Com toda essa história na cabeça, vendo a dificuldade da nossa Bancada e do nosso Partido neste momento e depois da conversa com a Bancada, eu fui para a casa e não foi fácil. Não foi fácil. Não foi fácil. Meu sentimento era muito profundo de deixar a Liderança. Minha mulher, a Regina, meu filho Pedro, a Mariana falaram: “Pai, deixa de sacrifício. Você tem pago um preço caro demais. Eu acho que você está certo, pai. Acho que você tem que estar mais com a gente e mais com você. Está ficando muito caro esse custo pessoal.”

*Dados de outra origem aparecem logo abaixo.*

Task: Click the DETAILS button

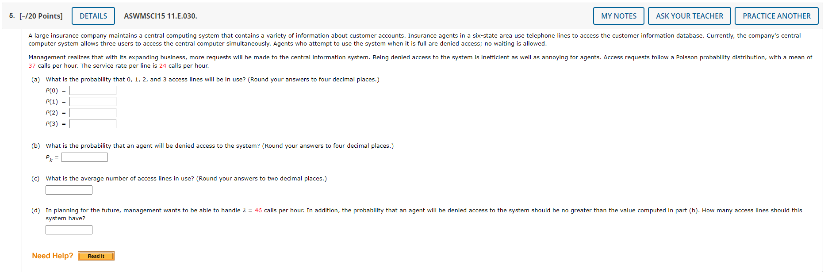Action: click(93, 15)

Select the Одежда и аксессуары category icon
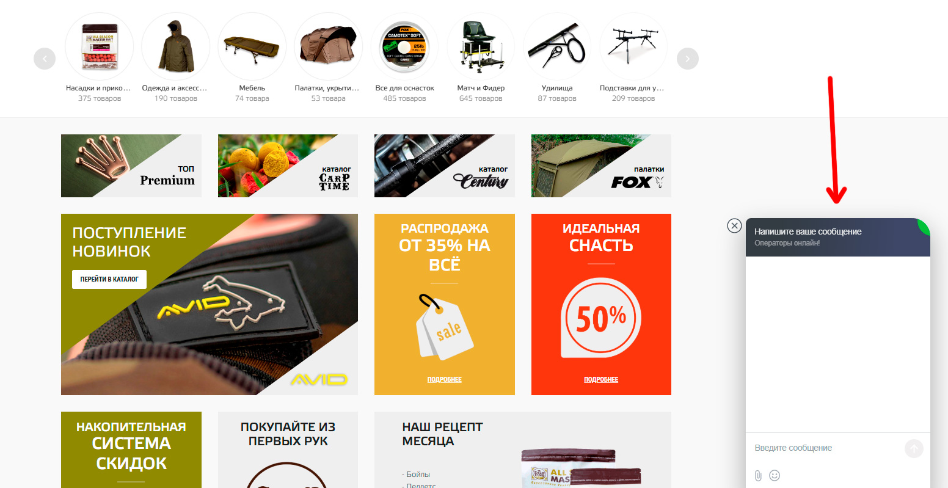(x=175, y=47)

E o custo pessoal, nessa hora, é um custo político que nós estamos pagando por uma aliança. E um custo que não pode ser pago dessa forma, muito menos por um Partido como o PT. Nós temos que preservar a aliança, mas temos que fazer uma discussão de fundo sobre os caminhos deste País, de combate ao patrimonialismo, ao nepotismo; de reforma das instituições; de transparência. Isso não pode se perder na governabilidade.

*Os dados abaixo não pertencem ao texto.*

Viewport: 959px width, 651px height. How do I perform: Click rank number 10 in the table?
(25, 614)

Eu disse à Bancada e pensei comigo: eu perdi uma certa condição de interlocução política nesta Casa, por exemplo com o Presidente Sarney. É evidente! É muito mais difícil ser Líder nessas condições, depois de uma crise como essa. E a partir daí eu falei: eu não vejo... Depois da conversa com a minha família, eu não vejo muita alternativa. E me dispus a vir à tribuna e renunciar.

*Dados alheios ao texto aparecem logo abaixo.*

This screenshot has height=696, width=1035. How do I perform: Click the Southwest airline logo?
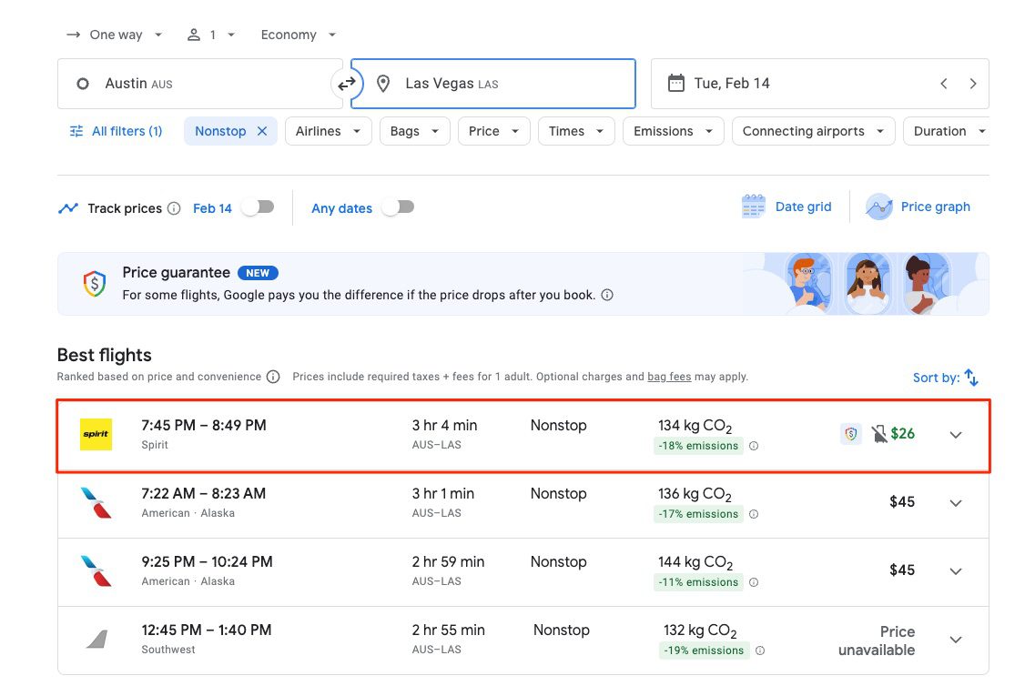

Por obrigação histórica, liguei para algumas Lideranças, para pessoas de respeito que eu gosto e tinha obrigação de conversar. E muitos ligaram pra mim. Vários Senadores e todos os Líderes do Bloco, o Crivella, o Antonio Carlos Valadares: “Mercadante, fica! Fica. Não saia”. Até para minha grata surpresa, Lideranças da Oposição, como o Senador Arthur Virgílio, que falou: “Reflita. Eu já fui Líder de Governo. Você não pode sair. Não é essa a sua atitude”. O Sérgio Guerra se solidarizando.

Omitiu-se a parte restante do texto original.